Below are the records. Retype exactly the lines between the lines holding "The width and height of the screenshot is (798, 584)." and "Task: Click the Help question mark icon", inclusive.
┌─ Record extracts
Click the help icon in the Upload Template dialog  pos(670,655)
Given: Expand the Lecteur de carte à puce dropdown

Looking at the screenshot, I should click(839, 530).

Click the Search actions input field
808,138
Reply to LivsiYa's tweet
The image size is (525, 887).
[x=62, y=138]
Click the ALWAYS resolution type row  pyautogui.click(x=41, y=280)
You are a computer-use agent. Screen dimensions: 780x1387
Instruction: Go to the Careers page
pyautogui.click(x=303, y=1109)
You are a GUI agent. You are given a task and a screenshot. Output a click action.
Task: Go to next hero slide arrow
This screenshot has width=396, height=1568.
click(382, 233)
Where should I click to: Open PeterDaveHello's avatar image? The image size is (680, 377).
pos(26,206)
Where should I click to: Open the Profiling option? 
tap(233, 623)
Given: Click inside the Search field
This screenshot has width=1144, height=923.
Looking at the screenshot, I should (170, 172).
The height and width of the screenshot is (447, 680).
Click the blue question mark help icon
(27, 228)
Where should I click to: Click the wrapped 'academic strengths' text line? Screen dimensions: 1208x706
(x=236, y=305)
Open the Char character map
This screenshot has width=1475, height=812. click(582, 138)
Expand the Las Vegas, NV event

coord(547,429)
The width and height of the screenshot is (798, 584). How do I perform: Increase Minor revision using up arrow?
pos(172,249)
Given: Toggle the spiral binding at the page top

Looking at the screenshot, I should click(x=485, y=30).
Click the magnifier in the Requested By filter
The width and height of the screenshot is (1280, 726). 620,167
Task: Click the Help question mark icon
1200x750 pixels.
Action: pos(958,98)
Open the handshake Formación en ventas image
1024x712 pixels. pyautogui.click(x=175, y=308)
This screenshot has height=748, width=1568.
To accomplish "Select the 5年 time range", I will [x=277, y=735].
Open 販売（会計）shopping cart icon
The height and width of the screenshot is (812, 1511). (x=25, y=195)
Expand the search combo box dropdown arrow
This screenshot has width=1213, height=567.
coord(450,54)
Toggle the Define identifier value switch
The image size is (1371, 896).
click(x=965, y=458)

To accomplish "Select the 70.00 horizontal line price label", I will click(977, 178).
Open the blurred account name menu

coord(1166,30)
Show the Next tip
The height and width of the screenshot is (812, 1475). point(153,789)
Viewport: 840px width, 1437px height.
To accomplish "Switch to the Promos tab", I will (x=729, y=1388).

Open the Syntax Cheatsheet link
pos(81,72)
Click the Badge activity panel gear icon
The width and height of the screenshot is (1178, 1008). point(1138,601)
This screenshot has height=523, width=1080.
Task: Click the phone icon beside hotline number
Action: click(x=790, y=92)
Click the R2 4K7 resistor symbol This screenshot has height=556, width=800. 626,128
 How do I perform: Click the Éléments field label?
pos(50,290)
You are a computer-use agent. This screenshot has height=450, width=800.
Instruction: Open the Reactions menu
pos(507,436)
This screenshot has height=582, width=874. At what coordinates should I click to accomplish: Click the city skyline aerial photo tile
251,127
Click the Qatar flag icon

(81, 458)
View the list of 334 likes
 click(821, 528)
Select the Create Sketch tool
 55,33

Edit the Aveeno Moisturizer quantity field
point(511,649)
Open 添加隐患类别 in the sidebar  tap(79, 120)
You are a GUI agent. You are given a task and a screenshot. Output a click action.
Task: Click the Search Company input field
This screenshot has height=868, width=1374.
└─
[The answer]
The width and height of the screenshot is (798, 584). How do I perform: Increase Minor revision using up arrow?
pos(172,249)
Given: Toggle the spiral binding at the page top

Looking at the screenshot, I should click(x=485, y=30).
Click the magnifier in the Requested By filter
The width and height of the screenshot is (1280, 726). 620,167
Task: Click the Help question mark icon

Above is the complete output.